Tuttavia, fu solo dopo l’impatto con l’asteroide che i moderni lignaggi di mammiferi placentari iniziarono ad evolversi, suggerendo che erano in grado di diversificarsi meglio una volta che i dinosauri si estinsero.

Il lavoro dei ricercatori

I ricercatori hanno raccolto ampi dati fossili da gruppi di mammiferi placentari che si estendono fino all’estinzione di massa 66 milioni di anni fa. L’autrice principale Emily Carlisle della School of Earth Sciences di Bristol ha detto, tramite alcune dichiarazioni riportate da Phys.org: “Abbiamo riunito migliaia di fossili di mammiferi placentari e siamo stati in grado di vedere i modelli di origine ed estinzione dei diversi gruppi. Sulla base di questo, potremmo stimare quando i mammiferi placentari si sono evoluti”.

= Consegna scritta =
Prosegua il testo sull'evoluzione dei mammiferi placentari, riprendendo subito dopo l'ultima frase riportata.

= Dati forniti =
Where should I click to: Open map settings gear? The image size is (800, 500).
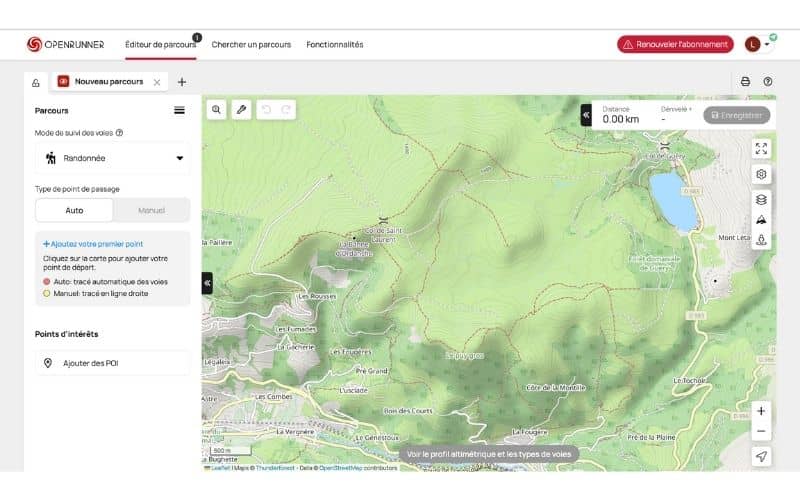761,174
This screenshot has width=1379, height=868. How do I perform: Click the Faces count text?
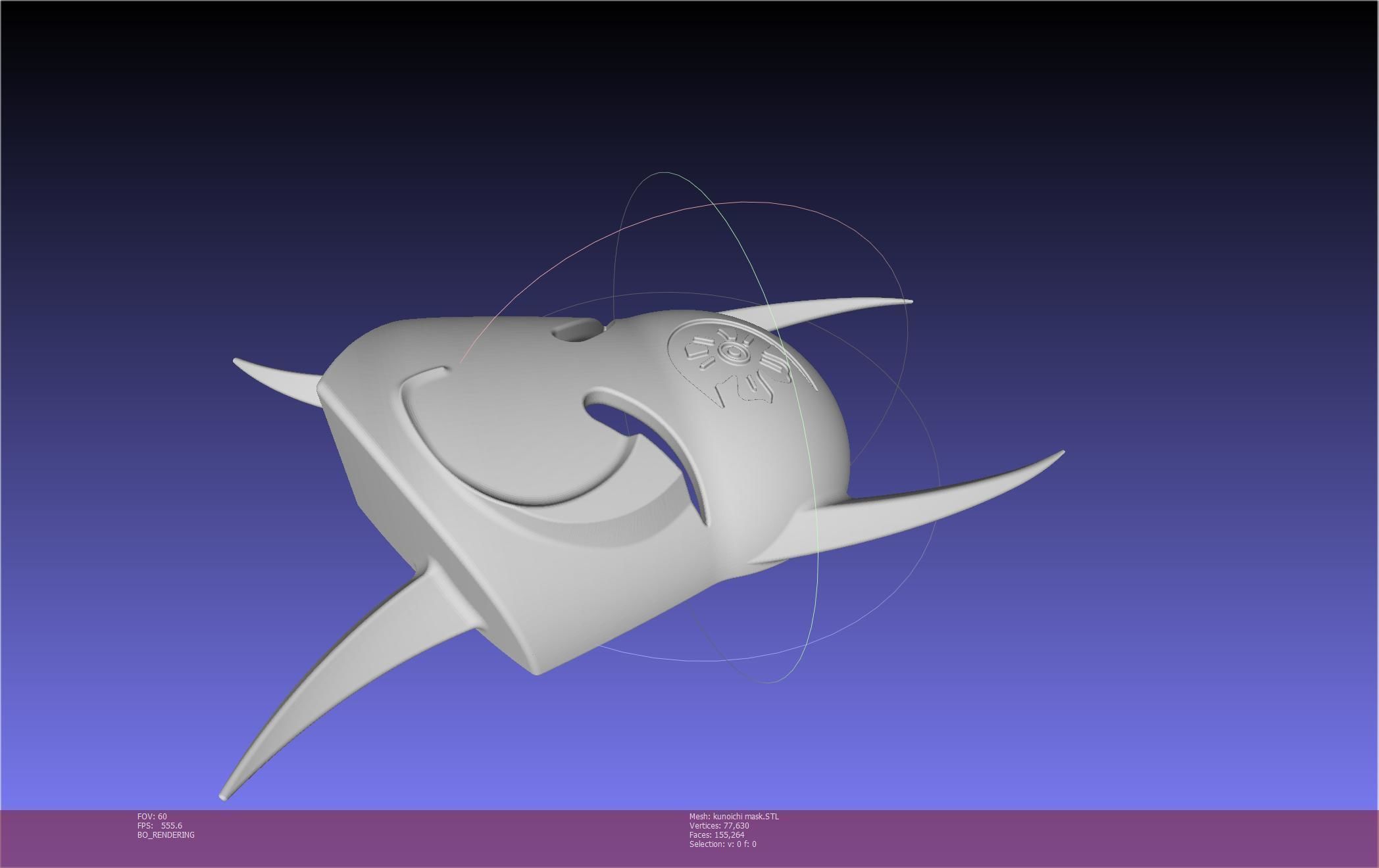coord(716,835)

= Risposta =
Il coautore Daniele Silvestro (Università di Friburgo) ha spiegato: “Il modello che abbiamo utilizzato stima le età di origine in base a quando i lignaggi compaiono per la prima volta nella documentazione fossile e il modello della diversità delle specie nel tempo per il lignaggio. Può anche stimare le età di estinzione in base a ultime apparizioni quando il gruppo è estinto”.

Il coautore professor Phil Donoghue, anch’egli di Bristol, ha aggiunto: “Esaminando sia le origini che le estinzioni, possiamo vedere più chiaramente l’impatto di eventi come l’estinzione di massa del K-Pg o il Paleocene-Eocene Thermal Maximum (PETM)”.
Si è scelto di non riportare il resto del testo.